Walking into the Wellness Center, students are greeted by Anna Benitez, officially known as a “Wellness Outreach Specialist,” but more commonly recognized as a friendly face and the bountiful provider of the much sought-after Kind Bar. Dozens of students interact with Benitez on a daily basis, but few know what goes on in her life beyond the boundaries of Redwood’s campus: foster parenting.
“My partner and I currently run the Emergency Foster Home for Marin County,” Benitez explained. “We’ve been doing that for almost three years and we’ve fostered 55 children.”
Benitez and her partner have one 7-year-old biological daughter, and another child who is due to arrive in May. Just recently, Benitez and her family said goodbye to a teenage girl who stayed with them for seven months. The family just welcomed another teenager.
“We’ve always worked with foster kids, we’ve just never parented or lived with foster kids. When we both did social work, a lot of our caseloads were foster children,” Benitez said. “When we worked at a charter school in Arizona a lot of those children were foster children. It’s always been a population that we’ve worked with.”

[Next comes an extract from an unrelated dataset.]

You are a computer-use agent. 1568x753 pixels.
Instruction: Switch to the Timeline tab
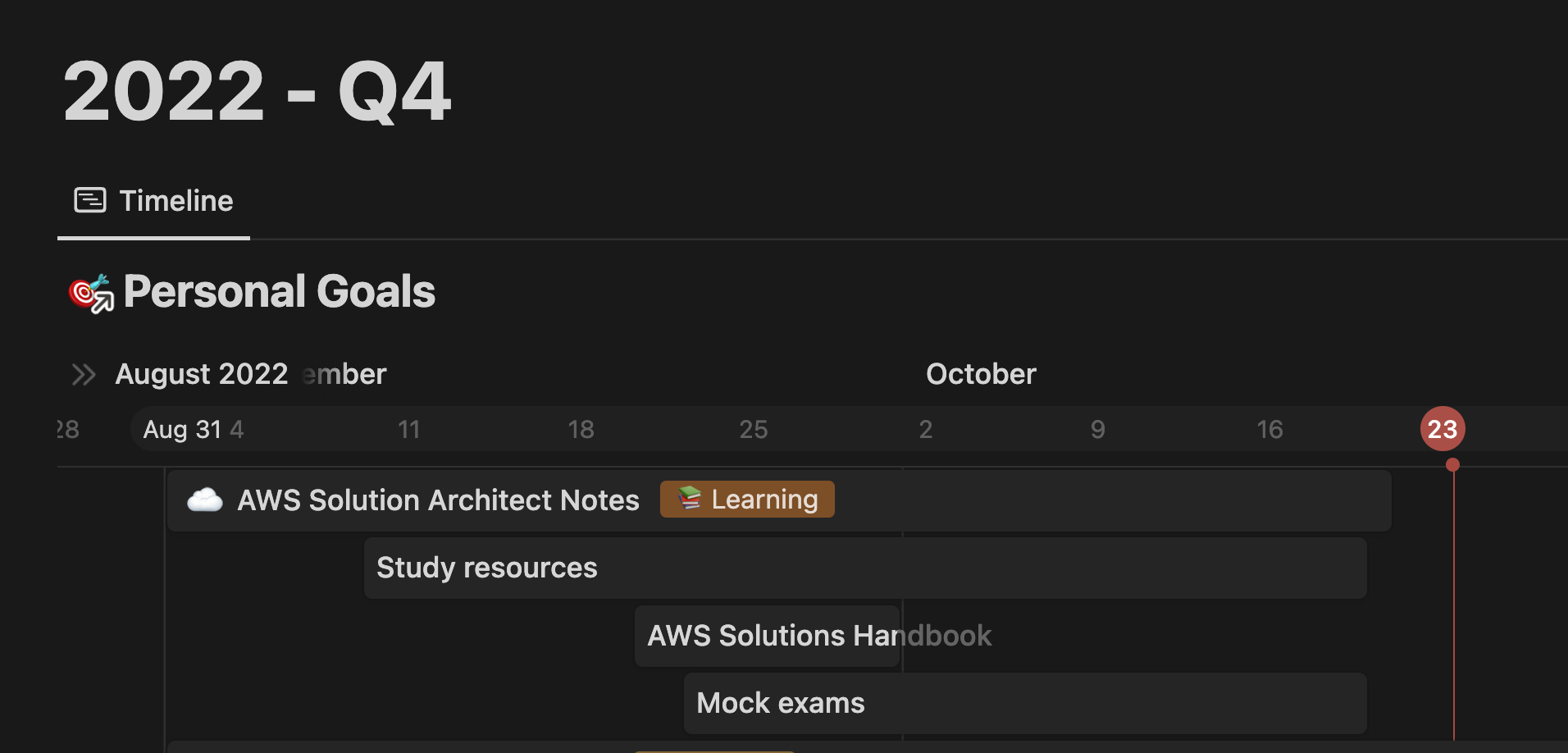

Benitez joined the Wellness team in October 2015 following five years in health education at Planned Parenthood.
In her job at the Wellness Center, she said she is able to connect with students on a more personal level and see familiar faces on a day-to-day basis.

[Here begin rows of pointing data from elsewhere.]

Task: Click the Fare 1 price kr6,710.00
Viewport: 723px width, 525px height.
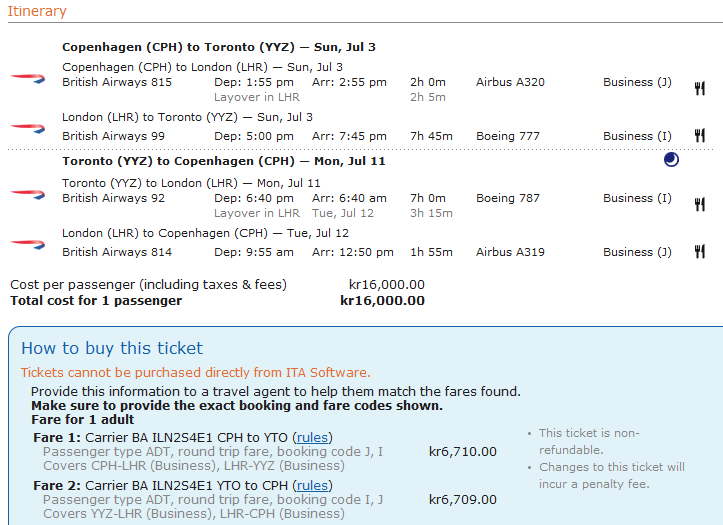Action: coord(462,452)
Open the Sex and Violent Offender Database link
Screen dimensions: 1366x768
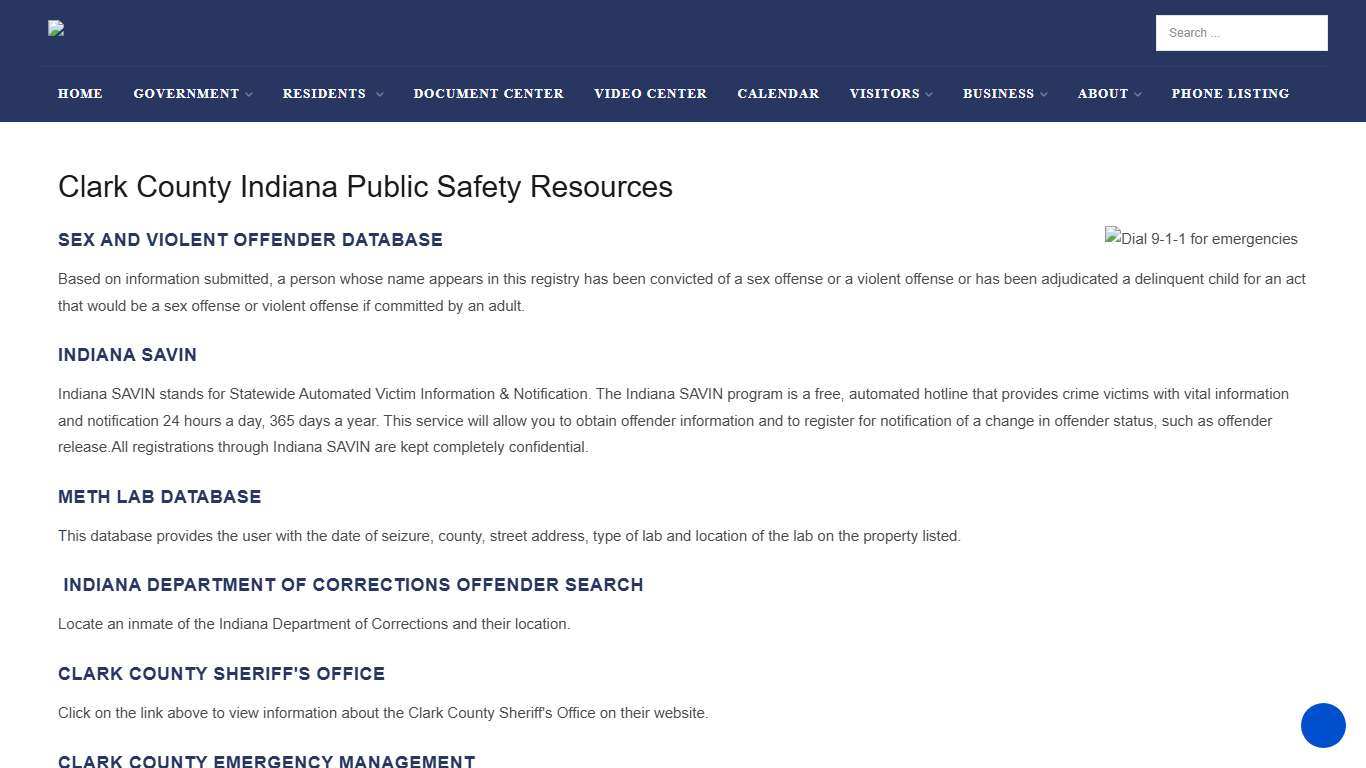pos(250,240)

“I really wanted to be a part of a program that helps students more holistically but also includes reproductive health, which Wellness does, and work more one-on-one with students,” she added.
Benitez stressed the importance of “self-care,” which she defined as doing things that help her to relieve stress, particularly when it comes to welcoming so many different people and eventually saying goodbye to them.
“That could be meditating, going to the gym, going for a walk, talking to a friend on the phone, connecting with other people, connecting in nature, eating something really good,” she said.
Benitez believes that being a foster parent is not difficult, but does require a big commitment in the long-run.
“It is challenging to hear their stories as to why they were removed. That can be dramatic. Even though it didn’t happen to you, hearing the stories is pretty grim. You just wonder what kind of world we live in where people do pretty crazy things to children,” Benitez said.
Benitez added that the challenges not only have to do with the incidents of trauma themselves, but the long term effects of such events, like the coping skills that children develop to deal with this kind of distress.
“Figuring out what that is initially and then dealing with it and trying to reshape and guide them in a different way––that can be challenging. Especially because a lot of times, a lot of children don’t have trust for grown ups and it is really hard for them to have trust and to open up. That can be a long process.”
Benitez said her experience as a foster parent has helped her be a better biological parent as well.
“It reminds me that it is really important to be forgiving. Forgiveness is really huge. Acceptance of people, where they are at, and what they have been through,” Benitez said.
Benitez also emphasized the importance of grown-ups being “advocates for young people.”
Benitez and her family will take a short break from fostering in order to raise their expected child but intend to take in more children in the future.
“Everyone needs a safe space. Everyone needs someone to advocate for them. It doesn’t matter where people come from, people need a grown-up to care for them,” Benitez explained. “The rewards definitely outweigh the challenges.”